If your spouse works for your company, that also spells trouble for you. You’ll have a hard time proving that your spouse didn’t contribute a single thing to your business in this case. That said, immediately firing your spouse is the right move if you’re in this situation.

Check Your Business Records

Maybe your spouse has never worked for your business and didn’t contribute a thing to your company. Well, you’re not out of the clear yet if you used your family’s finances for business purposes.

If you’re guilty of this, we have one thing to say:

Never borrow from your family’s account to pay for business-related services or assets. Always keep work and play separate.

So how can you prove that you haven’t done such a thing? By keeping business records.

If you’ve kept detailed business records, you’ll be able to immediately verify that you used company funds to keep your business afloat.

Place Your Business in a Trust

Placing your business in a trust is one of the best things you’ll ever do if you end up divorcing your spouse. That’s because doing so will allow your business to function normally while ensuring that the law doesn’t count it as a marital asset.

Of course, the law won’t regard the business as a personal asset of yours either. As a result, you’ll want to make the trust revocable.

Be Prepared to Give Up Other Assets

We’re going to be completely honest with you here:

Sometimes the courts will rule that your spouse does have a stake in your business. That’s the way the cookie occasionally crumbles.

In such cases, you must be ready to give up other assets. Needless to say, those assets should be equal to your partner’s stake in your business.

Note, however, that the term “equal” doesn’t refer to monetary value. Some people, for instance, would be okay with losing their stakes in a business to keep a family home which is worth less than said stakes.

In other words, the sentimental value of the home or the security homeownership provides is worth more to some people.

In any case, no one knows your spouse better than you do.
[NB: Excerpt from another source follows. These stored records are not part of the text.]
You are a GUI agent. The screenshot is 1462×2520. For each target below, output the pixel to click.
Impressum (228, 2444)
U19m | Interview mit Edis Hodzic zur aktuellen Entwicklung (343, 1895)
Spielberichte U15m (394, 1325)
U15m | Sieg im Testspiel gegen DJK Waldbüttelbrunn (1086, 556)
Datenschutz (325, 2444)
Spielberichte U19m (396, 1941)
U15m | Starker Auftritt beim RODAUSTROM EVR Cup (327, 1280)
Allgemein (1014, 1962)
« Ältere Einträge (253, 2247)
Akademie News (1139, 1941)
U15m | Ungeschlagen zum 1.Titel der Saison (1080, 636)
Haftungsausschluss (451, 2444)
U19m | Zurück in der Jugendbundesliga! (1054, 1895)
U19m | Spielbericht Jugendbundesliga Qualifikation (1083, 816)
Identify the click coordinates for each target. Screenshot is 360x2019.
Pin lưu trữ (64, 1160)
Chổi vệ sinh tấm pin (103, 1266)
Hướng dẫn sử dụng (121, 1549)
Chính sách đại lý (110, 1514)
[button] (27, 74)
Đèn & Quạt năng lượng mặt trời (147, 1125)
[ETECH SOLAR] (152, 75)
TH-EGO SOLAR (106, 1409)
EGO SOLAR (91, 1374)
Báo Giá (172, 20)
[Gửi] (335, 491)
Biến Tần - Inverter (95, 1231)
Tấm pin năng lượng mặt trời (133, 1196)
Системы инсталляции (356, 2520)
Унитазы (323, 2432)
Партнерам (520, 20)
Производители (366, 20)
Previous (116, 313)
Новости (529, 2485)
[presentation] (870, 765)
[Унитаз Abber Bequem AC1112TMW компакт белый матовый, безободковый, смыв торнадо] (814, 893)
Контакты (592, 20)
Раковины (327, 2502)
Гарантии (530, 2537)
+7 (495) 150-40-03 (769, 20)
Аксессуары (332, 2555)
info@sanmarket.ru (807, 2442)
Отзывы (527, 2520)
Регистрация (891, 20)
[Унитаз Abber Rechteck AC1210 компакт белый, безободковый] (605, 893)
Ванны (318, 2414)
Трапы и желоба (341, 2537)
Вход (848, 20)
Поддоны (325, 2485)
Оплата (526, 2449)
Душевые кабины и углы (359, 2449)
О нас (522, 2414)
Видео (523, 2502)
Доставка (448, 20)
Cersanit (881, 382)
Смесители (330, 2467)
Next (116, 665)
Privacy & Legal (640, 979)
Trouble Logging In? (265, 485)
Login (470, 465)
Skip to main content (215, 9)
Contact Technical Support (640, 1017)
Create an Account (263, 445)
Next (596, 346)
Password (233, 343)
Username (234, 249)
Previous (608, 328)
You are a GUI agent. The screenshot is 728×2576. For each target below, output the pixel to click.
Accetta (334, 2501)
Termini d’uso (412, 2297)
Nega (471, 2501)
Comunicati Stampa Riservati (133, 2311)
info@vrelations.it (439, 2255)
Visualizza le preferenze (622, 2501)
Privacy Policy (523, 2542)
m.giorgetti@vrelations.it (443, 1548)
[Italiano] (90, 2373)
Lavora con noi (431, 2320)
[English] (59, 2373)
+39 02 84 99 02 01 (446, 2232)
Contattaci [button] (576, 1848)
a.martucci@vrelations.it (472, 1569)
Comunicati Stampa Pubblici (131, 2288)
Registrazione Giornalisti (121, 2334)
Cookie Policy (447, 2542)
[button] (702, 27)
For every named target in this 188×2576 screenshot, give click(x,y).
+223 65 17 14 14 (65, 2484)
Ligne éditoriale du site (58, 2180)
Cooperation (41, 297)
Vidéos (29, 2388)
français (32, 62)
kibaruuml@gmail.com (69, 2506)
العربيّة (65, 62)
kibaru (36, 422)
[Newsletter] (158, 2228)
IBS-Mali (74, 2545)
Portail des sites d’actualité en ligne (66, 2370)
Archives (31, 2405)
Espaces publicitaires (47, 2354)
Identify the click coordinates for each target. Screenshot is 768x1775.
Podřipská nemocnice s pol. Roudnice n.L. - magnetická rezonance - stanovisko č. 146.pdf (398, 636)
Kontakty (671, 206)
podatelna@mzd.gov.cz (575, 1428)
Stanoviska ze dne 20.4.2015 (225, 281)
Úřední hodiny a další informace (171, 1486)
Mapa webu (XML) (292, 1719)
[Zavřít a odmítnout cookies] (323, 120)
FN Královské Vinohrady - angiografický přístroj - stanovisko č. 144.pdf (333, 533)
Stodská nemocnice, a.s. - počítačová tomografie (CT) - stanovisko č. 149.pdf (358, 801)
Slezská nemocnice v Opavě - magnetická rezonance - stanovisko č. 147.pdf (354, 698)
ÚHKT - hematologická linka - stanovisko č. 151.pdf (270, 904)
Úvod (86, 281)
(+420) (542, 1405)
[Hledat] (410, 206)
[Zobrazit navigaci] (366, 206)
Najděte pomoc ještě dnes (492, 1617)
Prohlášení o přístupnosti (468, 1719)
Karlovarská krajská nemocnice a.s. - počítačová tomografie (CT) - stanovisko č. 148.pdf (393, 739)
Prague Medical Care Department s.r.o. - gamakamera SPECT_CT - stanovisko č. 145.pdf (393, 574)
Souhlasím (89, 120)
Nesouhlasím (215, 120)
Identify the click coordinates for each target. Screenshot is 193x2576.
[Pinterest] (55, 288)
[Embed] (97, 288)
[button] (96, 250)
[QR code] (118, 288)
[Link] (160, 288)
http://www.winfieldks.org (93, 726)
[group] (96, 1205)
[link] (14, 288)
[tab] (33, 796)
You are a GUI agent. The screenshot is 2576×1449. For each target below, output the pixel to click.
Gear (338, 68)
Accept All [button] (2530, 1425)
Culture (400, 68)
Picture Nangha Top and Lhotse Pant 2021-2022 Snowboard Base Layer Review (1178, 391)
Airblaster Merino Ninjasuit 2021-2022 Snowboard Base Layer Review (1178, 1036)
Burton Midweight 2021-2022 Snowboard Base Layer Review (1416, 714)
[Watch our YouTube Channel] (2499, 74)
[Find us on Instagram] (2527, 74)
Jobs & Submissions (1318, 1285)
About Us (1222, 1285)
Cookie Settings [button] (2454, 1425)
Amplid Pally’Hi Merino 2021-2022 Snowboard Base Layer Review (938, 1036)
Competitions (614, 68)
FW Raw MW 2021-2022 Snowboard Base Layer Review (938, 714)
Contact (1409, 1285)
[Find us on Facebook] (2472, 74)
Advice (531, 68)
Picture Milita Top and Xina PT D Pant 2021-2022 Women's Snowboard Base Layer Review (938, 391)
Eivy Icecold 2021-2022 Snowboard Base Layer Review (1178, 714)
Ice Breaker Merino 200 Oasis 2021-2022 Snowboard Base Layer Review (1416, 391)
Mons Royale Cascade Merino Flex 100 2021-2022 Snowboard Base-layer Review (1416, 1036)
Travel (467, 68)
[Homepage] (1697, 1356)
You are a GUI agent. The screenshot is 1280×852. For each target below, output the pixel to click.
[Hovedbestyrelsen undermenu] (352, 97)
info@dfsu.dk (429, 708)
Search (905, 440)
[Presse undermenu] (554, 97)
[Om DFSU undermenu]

For this reason, think long and hard about whether the assets you’re willing to give up will satisfy your spouse.

Opt for a Separation Agreement Instead

When people decide they no longer want to be with their partners, they usually think of divorce as the obvious option.

But divorce isn’t the only option available to you.

You can also opt for a marital separation agreement. These agreements allow you and your spouse to discuss how you’d like to handle your assets without divorcing.

Think of a marriage separation agreement as an added step. It gives you more time to think about how you want your separation to play out. In some cases, it even gives you time to think about whether you even want to separate.

You should know, though, that both parties must agree to a separation agreement. So if there’s bad blood between you and your spouse, you might well end up with an intense legal battle on your hands anyway.

If you’re interested in finding out more about separation agreements, you can learn more by clicking the link we’ve provided.

Are You Concerned About Protecting Assets From Divorce?

For a married entrepreneur, protecting assets from divorce is crucial. Thinking about one day divorcing your loved one is uncomfortable, but you have to prepare for the worst.